Archive | February 2010

I am an Israelite

Update on our resolution. Many, many thanks to Melissa Gibbs and her invitation to read through the Bible in a year. It’s February 6, and I’m happy to say both I and my hubby are back in the word (most days anyway:). I think – for me anyway – it started out as an obligation, and a bit of drudgery. But God’s word is a story – the best story – so we now meet the task not so much like a runner to the treadmill but more like (forgive my sacrilege) a Jack Bauer fan to a Sunday night. It’s interesting, exciting, and inviting.
Today was a big day. First, God parts the water of the Red Sea so the Israelites escape Egypt, and then, the waters pound back down to bury the Egyptian army. Of course the story is amazing, but what always gets me is those dumb Israelites. Three verses after a miracle, they’re complaining to Moses about bad-tasting water. After all they’ve seen, complaining. They’re just idiots. Stupid, bratty, forgetful idiots.
Of course, I think about this story for two seconds, and then the conviction hits. I quickly remember my own complaining. and worrying. and doubting. and the miracles I stubbornly forget. Everyday there’s some common annoyance, something lacking, something worrysome, something just as selfish and petty as yucky water, that has me grumbling to God.
I heard some guy on the radio recently say that faith is a function of memory. I had always thought of “faith” as some irrational but godly surrender of everything potentially awful in the future. But I think he’s right – that faith is more like forcing yourself to remember the acts of God in your past.
My little miracle is one room away, taking his ten o-clock nap. He’s not our miracle baby like most mean it, with hopeful praying month after month and finally those cheerful pink lines. No, when I think of our miracle, I remember standing in the nursery, holding him sobbing, wondering if he would ever look us in the eye or play normally or laugh and smile with us. I remember Todd and me on our knees in our living room, begging God to give us wisdom and heal our little Sam. I never want to forget. I want to remember my miracles. Forgive me, God, when the worries of today make me doubt.

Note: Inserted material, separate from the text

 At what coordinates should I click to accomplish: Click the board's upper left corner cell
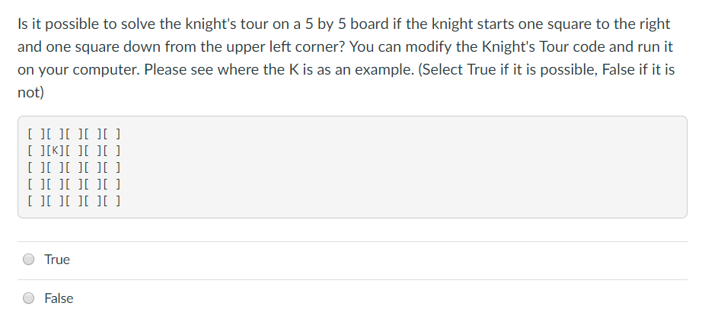[37, 134]
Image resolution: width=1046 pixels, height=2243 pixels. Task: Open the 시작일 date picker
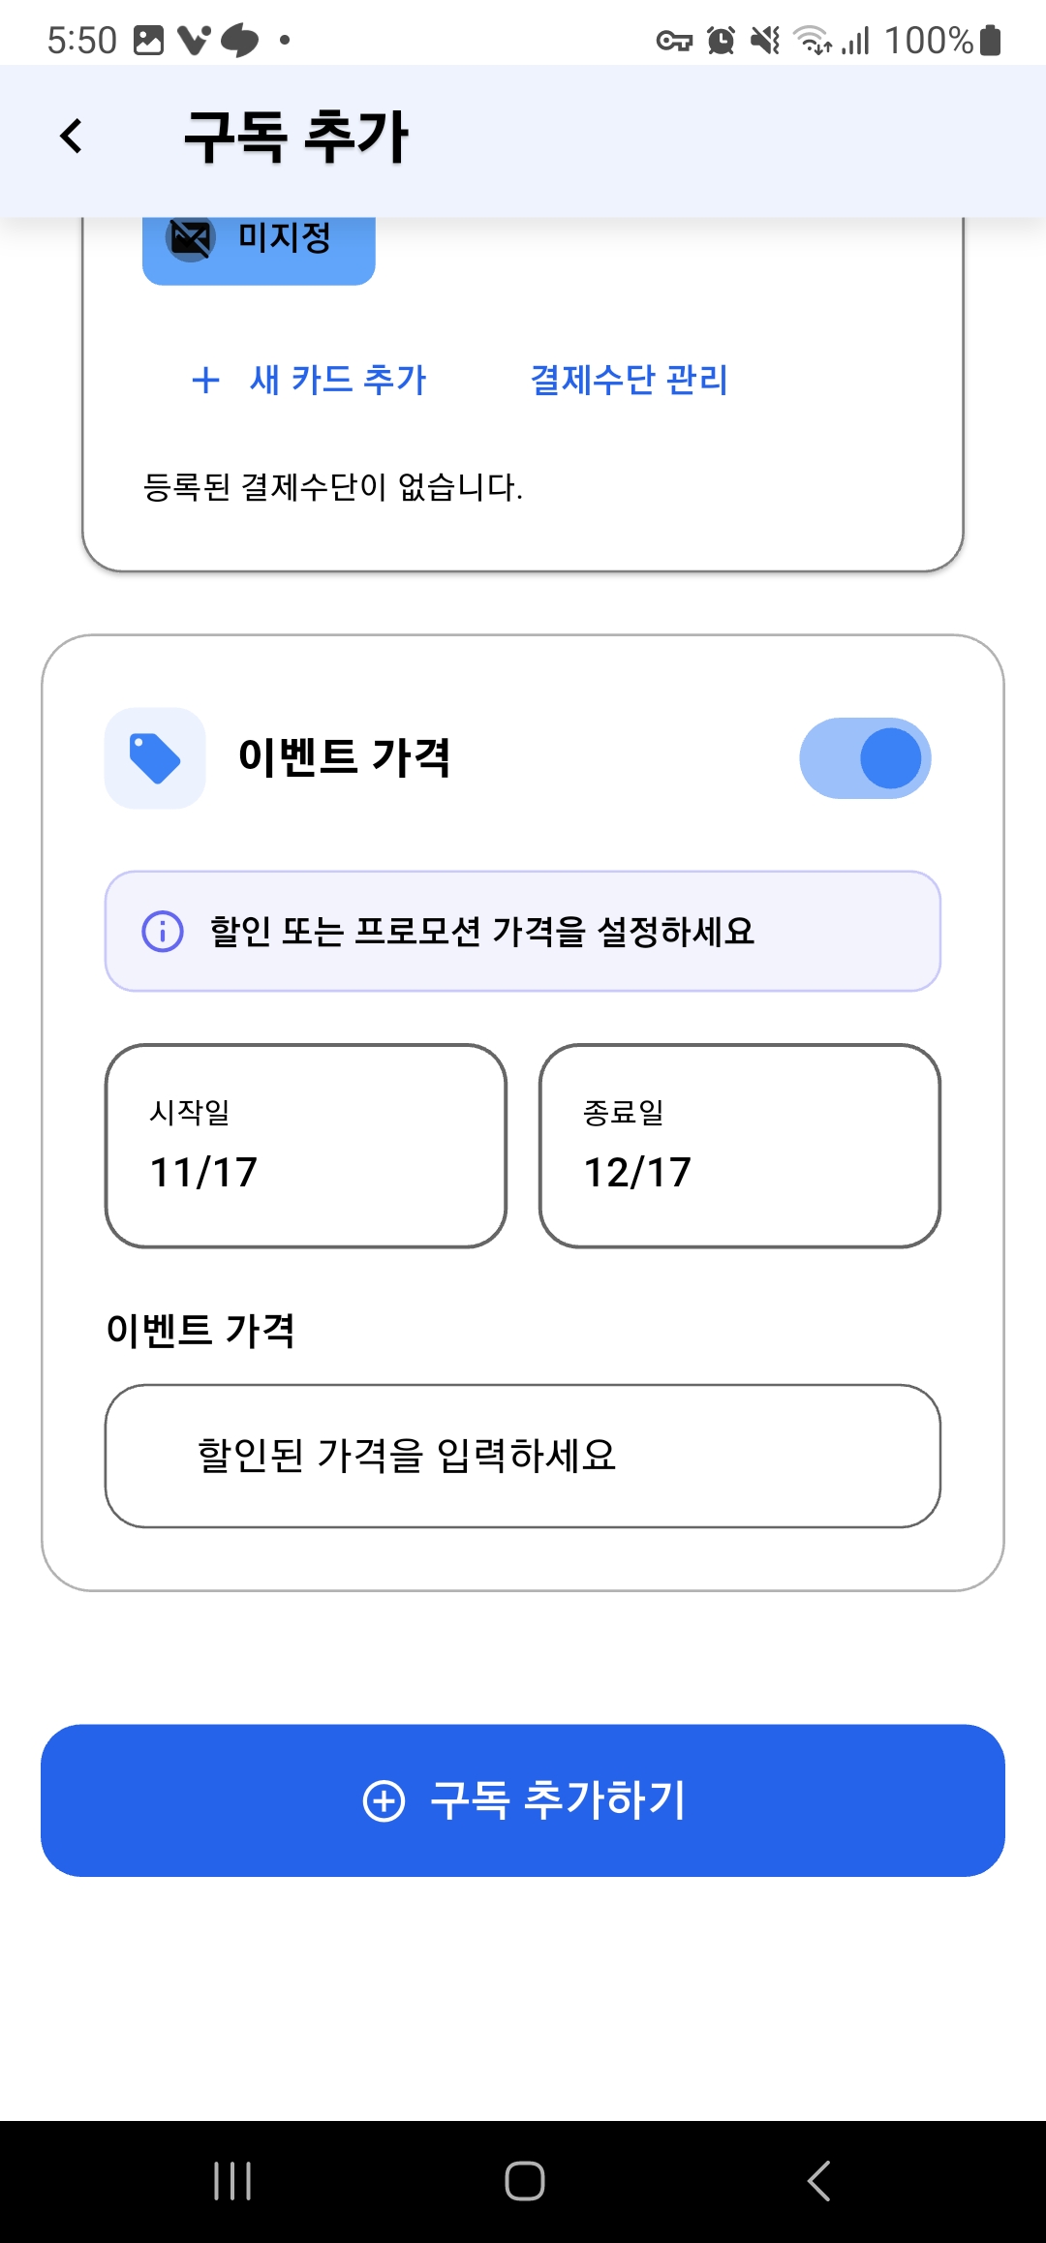point(306,1146)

“In your unfailing love you will lead
the people you have redeemed.
In your strength you will guide them
to your holy dwelling.” ~ Exodus 15:13

Perspective.

First, a story. Sam now hates his bouncy seat. I don’t know how it happened, but the place that for months brought so much laughter, entertainment, and joy (and that’s just to us) has become a downer. He cries even at the sight of it, his little legs kicking in defiance as you hold him above it. I guess it’s like the junior-higher whose stuffed animals get hidden when friends come over, the eight year old who stops playing Candy Land with mom…It’s inevitable, but sad. To me it was a lesson. Sure, they grow up so fast, blah, blah, blah, but more than that I was embarrassed – embarrassed of how seriously I took myself during those first hard days of motherhood. I think I really thought it would last forever. That I would never get a shower again, that I would rock a crying baby to sleep every two hours the rest of my life, that I would never again have five hours of sleep in a row. And yet (sadly I realize), it’s not true. People told me over and over, but somehow the neglected farm animal Fisher price bouncer brought it home. Life FLIES.

Second, a quote. We are watching “The Purpose Driven Life” as a family, and in the first video he says, “Imagine that eternity is a measuring tape from New York to Tokyo. Your life on earth is a few millimeters of that tape.” Again, embarrassment. My tears and worries and work seem to be about all the wrong things.

Third, a tragedy. The day after watching the video a fellow teacher and friend died in a car accident. Same age as me, driving the same road I would drive, the same time I would drive it. Gone. Luckily for Aimee, her funeral was a celebration. She spent her life caring about Jesus and others and all the right things. No, my grief (aside from the heartbreak for her parents) was selfish. Am I ready like she was? I want to get it right, want to care about the right things, want to leave here unashamed…
“Lord, teach us to number our days, that we may gain a heart of wisdom.”